US District Judge Jon DeGuilio in Hammond on Tuesday granted the state and federal governments’ request for approval of the revised consent decree, noting that the changes were fair and reasonable and that the government and US Steel had negotiated the terms in good faith .
“The government plaintiffs used extensive public feedback to produce a consent decree that resulted in a consent decree that addresses the causes of the violations listed in the complaint,” he wrote.
DeGuilio also denied requests from the Surfrider Foundation and the City of Chicago for an evidence hearing or oral argument on the consent decree, the (Northwest Indiana) Times reported.
The Surfrider Foundation and Chicago officials had argued that the proposed deal, announced by the government in April 2018, was inadequate and called for tougher penalties for US Steel.
As part of the settlement, US Steel is paying a civil fine of $ 601,242 and more than $ 625,000 to reimburse various government agencies for the cost of the oil spill at its Portage, Indiana facility. In addition, the company will conduct a three-year sampling program along the shoreline of Lake Michigan, which will cost approximately $ 600,000.
The consent decree addresses the April 2017 spill and other 2013 clean water violations at the Portage plant.
The 2017 spill sent 300 pounds (135 kilograms) of hexavalent chromium into the Burns Waterway, a tributary of Lake Michigan about 30 miles east of Chicago.
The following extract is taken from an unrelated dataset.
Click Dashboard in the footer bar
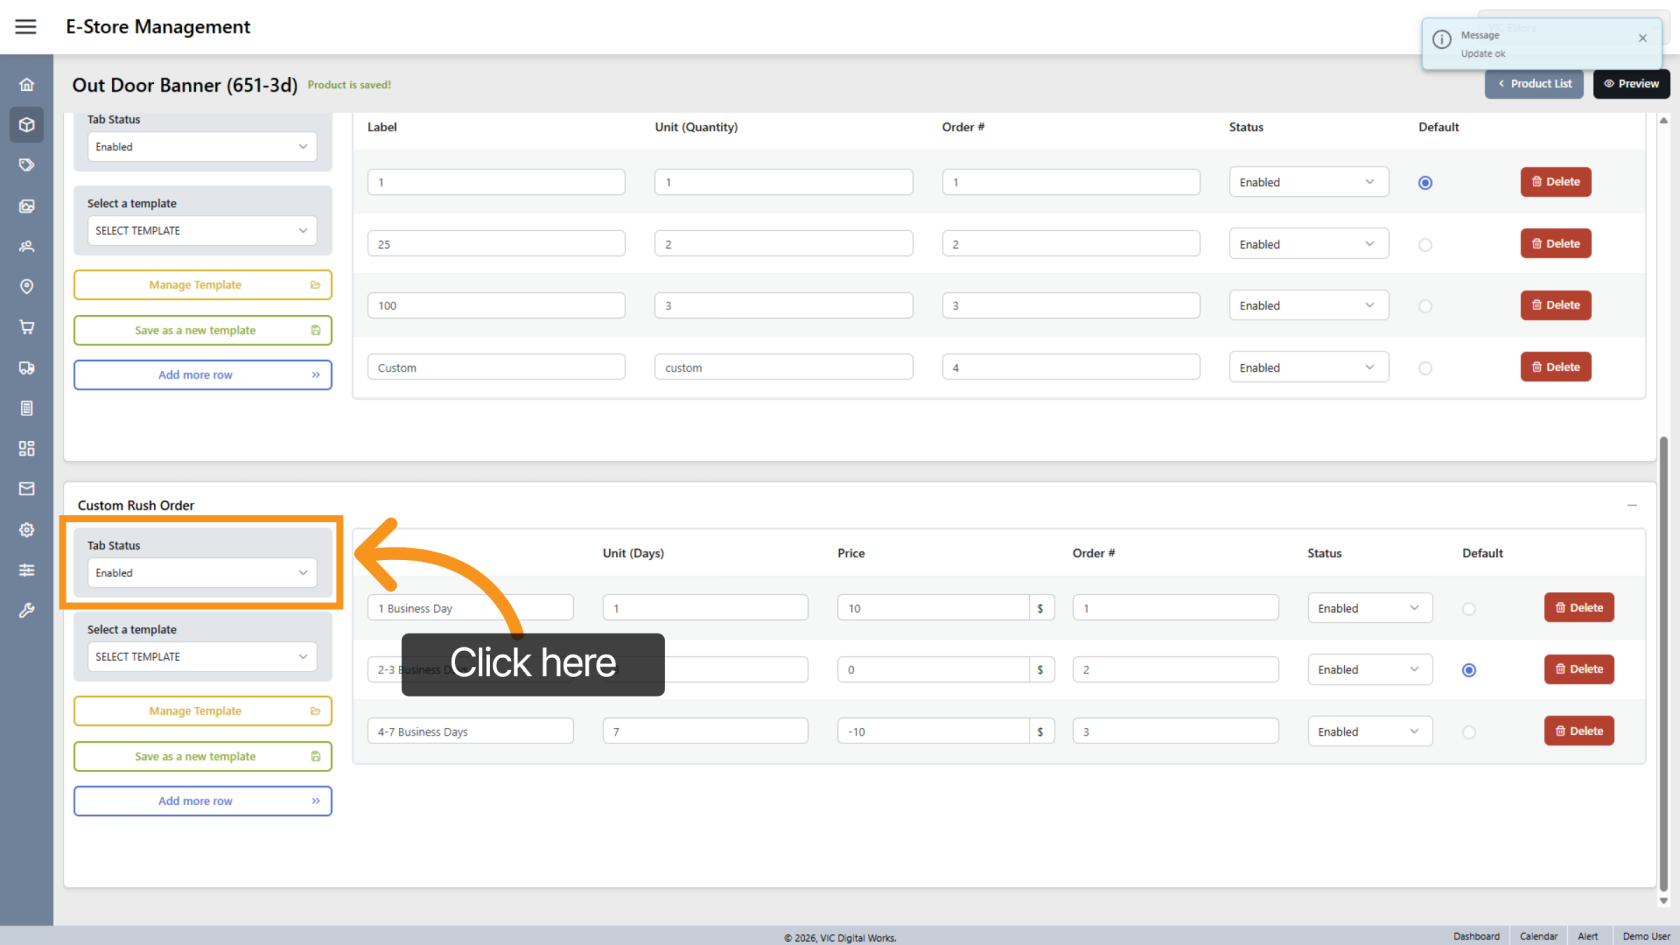Viewport: 1680px width, 945px height. click(x=1476, y=936)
The amount of toxic heavy metal released was 584 times the daily limit allowed under state licensing laws.
The U.S. Environmental Protection Agency has said that hexavalent chromium could be carcinogenic if ingested.
The leak resulted in the closure of several beaches along Lake Michigan and the closure of Indiana American Water’s receiving facility in Ogden Dunes, Indiana.
A hexavalent chromium case was made known in the 2000 film Erin Brockovich, which showed the disposal of hexavalent chromium water by a utility company in unlined ponds near Hinkley, California. This disposal method polluted drinking water wells and resulted in a $ 333 million settlement.
Surfrider said in a statement it was disappointed that the court approved the revised consent decree, “especially given US Steel’s continued violations of the Clean Water Act.”
It added, however, that “the court recognized that public comments submitted by Surfrider and the City of Chicago, among others, resulted in significant improvements to the consent decree originally proposed by governments in 2018.”